There have been discussions on whether `s' is fixed in CCID 2/3 or whether,
in spite of RFC 4341/2, `s' is variable. To resolve the discussion into
material which is practically implementable and yet does not defy existing
standards-track documents, a simple algorithmic strategy is suggested below.
An aside to the discussion was the PACKET_SIZE socket option, but in actual
fact this option is of no use other than causing unnecessary confusion: for
CCID 2 it is entirely irrelevant, and for CCID 3 (and its variations) it is
redundant and not useful due to argumentation below.
Strategy
----------
1/ Remove the PACKET_SIZE socket options as they don't help with the problem;
I have therefore updated Ian's patch to be used standalone [attached].
2/ In the initialisation code, set ccid3hctx_s = ccid3hcrx_s = 0 instead of the
TFRC_STD_PACKET_SIZE (which would give wrong estimates)
3/ Update ccid3hc{rx,tx}_s using the `payload len' value taken each time from
* dccp_sendmsg (after the check against dccp_mss_cache)
* dccp_v{4,6}_rcv (only on Data/DataAck packets)
using a moving average with a large q = 8/10 ... 9/10:
s <-- q * s + (1-q) * len
4/ Don't use MTU minus header length for `s' (justified below).
Thus, if the application is well-behaved and sends only `fixed' size packets,
step
(3) reduces to a no-op.
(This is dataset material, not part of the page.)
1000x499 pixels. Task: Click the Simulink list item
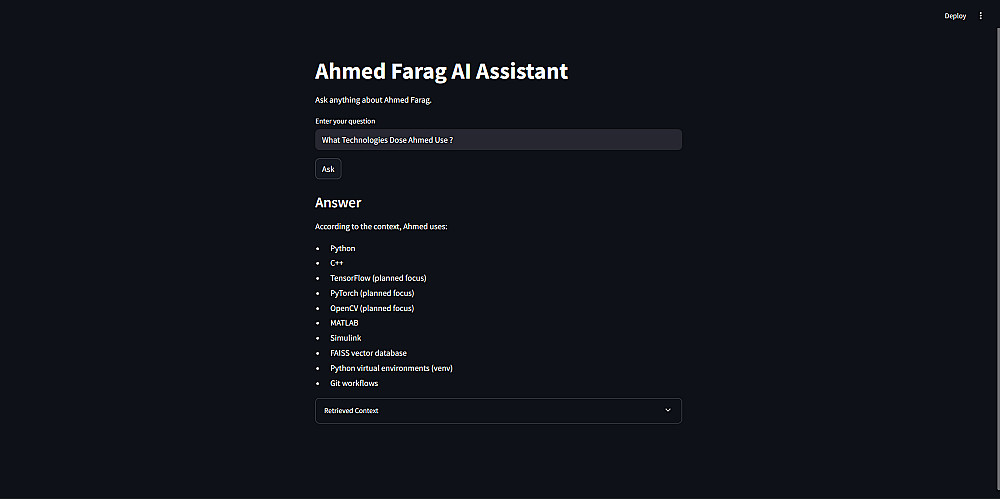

Otherwise, it slowly converges to a long-term value. The
exact/optimal weight of q can be found through experimentation, but 9/10 seems
conservative enough. The algorithm above is in accordance with recent
modifications
suggested in [HFPW06]. It could be extended to guard against excessive changes
in
packet length for CCID 2 as suggested in [RFC 4341, sec. 5.3].
R A T I O N A L E
The problem in assuming that `s' may vary and in allowing it to be set to
some other (but fixed) value, such as the path MTU minus header/option
lengths, lies in required changes to the loss rate estimation algorithm.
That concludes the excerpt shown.